[Items from a dataset]
====

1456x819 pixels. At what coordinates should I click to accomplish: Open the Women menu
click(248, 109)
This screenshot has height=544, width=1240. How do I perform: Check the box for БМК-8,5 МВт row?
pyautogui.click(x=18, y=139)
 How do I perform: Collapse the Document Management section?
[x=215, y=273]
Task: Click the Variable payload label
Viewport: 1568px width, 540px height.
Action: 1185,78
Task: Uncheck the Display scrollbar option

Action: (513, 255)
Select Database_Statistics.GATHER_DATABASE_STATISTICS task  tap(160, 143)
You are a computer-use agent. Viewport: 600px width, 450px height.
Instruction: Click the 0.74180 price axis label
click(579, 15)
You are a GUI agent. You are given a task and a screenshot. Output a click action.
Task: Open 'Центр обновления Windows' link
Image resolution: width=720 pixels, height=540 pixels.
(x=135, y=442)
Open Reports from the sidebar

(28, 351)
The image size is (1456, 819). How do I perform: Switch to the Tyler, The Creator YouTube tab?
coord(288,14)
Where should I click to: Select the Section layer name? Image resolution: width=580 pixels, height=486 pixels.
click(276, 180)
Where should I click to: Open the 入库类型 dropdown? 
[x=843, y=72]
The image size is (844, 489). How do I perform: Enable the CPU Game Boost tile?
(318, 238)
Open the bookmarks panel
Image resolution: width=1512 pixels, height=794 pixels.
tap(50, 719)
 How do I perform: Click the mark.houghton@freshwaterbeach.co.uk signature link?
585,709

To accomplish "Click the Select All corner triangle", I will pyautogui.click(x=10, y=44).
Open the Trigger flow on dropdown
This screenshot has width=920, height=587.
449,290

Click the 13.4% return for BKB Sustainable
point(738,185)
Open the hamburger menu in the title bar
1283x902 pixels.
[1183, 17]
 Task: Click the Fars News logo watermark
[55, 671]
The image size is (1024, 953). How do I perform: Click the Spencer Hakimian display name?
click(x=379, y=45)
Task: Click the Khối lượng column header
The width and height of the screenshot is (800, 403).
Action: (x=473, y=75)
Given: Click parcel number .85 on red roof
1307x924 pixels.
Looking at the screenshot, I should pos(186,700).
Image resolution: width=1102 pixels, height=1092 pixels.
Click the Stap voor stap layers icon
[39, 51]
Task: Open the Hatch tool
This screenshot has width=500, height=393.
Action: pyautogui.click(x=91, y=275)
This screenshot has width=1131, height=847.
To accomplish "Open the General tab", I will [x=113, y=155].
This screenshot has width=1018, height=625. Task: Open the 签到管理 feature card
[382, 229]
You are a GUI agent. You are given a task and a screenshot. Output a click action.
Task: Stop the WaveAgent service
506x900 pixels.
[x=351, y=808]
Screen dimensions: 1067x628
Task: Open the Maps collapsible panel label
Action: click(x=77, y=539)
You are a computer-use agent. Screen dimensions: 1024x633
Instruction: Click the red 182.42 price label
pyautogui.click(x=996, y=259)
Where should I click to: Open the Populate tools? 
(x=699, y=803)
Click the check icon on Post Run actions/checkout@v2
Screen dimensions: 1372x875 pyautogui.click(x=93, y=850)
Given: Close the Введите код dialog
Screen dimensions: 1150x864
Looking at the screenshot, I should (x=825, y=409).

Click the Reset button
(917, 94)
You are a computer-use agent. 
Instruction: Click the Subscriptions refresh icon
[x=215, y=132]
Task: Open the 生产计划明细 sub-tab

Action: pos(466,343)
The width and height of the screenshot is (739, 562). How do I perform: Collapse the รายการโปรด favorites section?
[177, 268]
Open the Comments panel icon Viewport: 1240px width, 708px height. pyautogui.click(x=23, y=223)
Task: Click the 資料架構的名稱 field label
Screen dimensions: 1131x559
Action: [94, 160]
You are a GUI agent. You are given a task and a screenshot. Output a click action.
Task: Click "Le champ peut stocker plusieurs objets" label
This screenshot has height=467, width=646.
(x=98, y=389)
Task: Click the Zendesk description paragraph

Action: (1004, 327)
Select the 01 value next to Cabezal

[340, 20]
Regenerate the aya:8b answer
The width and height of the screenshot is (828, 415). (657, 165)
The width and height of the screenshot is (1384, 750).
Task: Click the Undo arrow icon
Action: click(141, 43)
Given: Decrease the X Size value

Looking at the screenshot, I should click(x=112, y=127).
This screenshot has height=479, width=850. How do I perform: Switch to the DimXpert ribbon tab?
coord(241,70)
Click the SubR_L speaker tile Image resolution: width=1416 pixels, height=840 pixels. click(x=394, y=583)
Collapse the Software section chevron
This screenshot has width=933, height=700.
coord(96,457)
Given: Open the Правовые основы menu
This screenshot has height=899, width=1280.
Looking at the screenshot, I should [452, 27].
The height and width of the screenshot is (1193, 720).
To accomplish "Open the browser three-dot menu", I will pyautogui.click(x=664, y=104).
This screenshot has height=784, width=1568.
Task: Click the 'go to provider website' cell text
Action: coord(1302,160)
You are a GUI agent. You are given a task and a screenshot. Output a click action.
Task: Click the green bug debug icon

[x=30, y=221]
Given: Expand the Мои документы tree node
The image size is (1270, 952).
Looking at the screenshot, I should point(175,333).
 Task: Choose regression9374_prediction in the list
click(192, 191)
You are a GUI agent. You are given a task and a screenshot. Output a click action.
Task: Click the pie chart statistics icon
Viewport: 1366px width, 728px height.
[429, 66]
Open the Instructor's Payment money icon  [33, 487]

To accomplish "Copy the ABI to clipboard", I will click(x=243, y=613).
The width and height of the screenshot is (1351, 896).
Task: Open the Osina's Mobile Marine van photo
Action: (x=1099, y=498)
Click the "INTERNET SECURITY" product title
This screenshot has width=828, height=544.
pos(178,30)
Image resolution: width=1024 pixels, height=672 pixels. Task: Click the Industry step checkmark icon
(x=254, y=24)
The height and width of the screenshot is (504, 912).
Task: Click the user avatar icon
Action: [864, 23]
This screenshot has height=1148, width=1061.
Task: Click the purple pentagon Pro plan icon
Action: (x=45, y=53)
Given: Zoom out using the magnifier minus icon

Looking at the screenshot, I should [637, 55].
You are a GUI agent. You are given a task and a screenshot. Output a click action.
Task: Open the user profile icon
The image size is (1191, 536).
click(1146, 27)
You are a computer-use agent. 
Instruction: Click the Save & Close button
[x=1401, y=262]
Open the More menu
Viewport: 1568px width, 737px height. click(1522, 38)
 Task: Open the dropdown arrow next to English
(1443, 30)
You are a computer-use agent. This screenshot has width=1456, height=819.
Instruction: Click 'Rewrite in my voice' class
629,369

====

▶ _AIM_: Please give the number of lines in the material above that contain the string "Close", with case counting, and nothing else.

▶ _REPLY_: 2